Renren Inc.
5/F, North Wing
18 Jiuxianqiao Middle Road
Chaoyang District, Beijing 100016
People’s Republic of China
May 19, 2017
VIA EDGAR
Stephen Krikorian, Accounting Branch Chief
Morgan Youngwood, Staff Accountant
Gabriel Eckstein, Staff Attorney
Barbara Jacobs, Assistant Director
Division of Corporation Finance
U.S. Securities and Exchange Commission
100 F Street, N.E.
Washington, D.C. 20549
Re: | Renren Inc. (the “Company”) Form 20-F for Fiscal Year Ended December 31, 2015 (the “2015 20-F”) Filed May 16, 2016 Response dated March 2, 2017 File No. 001-35147 |
Dear Mr. Krikorian, Mr. Youngwood, Mr. Eckstein and Ms. Jacobs:
This letter sets forth the Company’s update as requested by the staff of the Securities and Exchange Commission (the “Staff”) in the conference call on May 10, 2017. The term “Company” is used in this letter to refer to Renren Inc., its subsidiaries, and its consolidated affiliated PRC entities.
For the sake of clarity, please note the following defined terms that are used in this letter. “Shareholders” refers to shareholders of the Company. “Oak Pacific Interactive” refers to the Cayman company that will be organized to hold the assets that the Company wishes to dispose of. “Cash Dividend” refers to a dividend that will be declared by the Company and will be payable to all of the Shareholders in cash (except insofar as certain Shareholders may have waived their receipt of the cash). “Waiver Private Placement” refers to the sale of at least 80% of Oak Pacific Interactive to Shareholders in exchange for their waiver of their receipt of cash under the Cash Dividend, and “Waiver Purchasers” refers to this group of Shareholders. The Cash Dividend, the Waiver Private Placement and related transactions are referred to collectively as the “Transactions.”

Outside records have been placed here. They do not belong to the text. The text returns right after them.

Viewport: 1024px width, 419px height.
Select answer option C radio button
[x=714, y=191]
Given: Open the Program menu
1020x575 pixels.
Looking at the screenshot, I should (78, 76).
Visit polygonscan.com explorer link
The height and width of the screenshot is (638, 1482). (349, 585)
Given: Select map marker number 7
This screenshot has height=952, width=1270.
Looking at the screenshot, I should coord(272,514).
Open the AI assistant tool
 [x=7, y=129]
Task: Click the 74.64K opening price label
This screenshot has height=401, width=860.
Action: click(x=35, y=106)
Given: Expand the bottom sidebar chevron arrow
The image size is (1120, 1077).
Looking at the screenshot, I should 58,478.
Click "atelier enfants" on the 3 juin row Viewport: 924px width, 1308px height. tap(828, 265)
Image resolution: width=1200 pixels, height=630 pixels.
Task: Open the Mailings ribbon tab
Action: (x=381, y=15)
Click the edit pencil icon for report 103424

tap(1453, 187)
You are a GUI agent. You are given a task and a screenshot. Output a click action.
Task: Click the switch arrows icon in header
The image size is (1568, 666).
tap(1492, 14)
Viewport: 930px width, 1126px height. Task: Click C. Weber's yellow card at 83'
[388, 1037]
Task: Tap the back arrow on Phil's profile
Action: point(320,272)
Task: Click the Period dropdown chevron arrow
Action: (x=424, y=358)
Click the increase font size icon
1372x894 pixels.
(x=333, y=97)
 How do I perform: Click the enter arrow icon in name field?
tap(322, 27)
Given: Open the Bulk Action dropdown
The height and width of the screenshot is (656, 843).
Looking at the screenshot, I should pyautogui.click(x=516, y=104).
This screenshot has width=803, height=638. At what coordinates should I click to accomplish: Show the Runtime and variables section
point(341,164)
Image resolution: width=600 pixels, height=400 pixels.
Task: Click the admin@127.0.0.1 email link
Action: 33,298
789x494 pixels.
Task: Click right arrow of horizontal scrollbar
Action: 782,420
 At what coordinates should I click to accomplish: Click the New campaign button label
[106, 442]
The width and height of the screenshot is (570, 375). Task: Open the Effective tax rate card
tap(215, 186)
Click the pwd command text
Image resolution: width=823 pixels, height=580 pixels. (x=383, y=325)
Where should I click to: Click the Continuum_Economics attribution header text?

1. As we discussed previously, the Company raised $91.9 million through its sale of shares of Social Finance Inc. (“SoFi”) in April 2017. The Company believes that this represents the majority of the amount of any Cash Dividend that would need to be paid out. The Company is currently working on several alternatives to raise additional funds to cover the amount of the Cash Dividend that exceeds $91.9 million. These alternatives include: (i) to sell additional SoFi shares; (ii) to sell shares of Oak Pacific Interactive to a group of investors in a private placement for cash; and (iii) to obtain a loan facility for itself or for Oak Pacific Interactive. As the date of this letter, the Company has not entered into binding agreements for any of the alternatives.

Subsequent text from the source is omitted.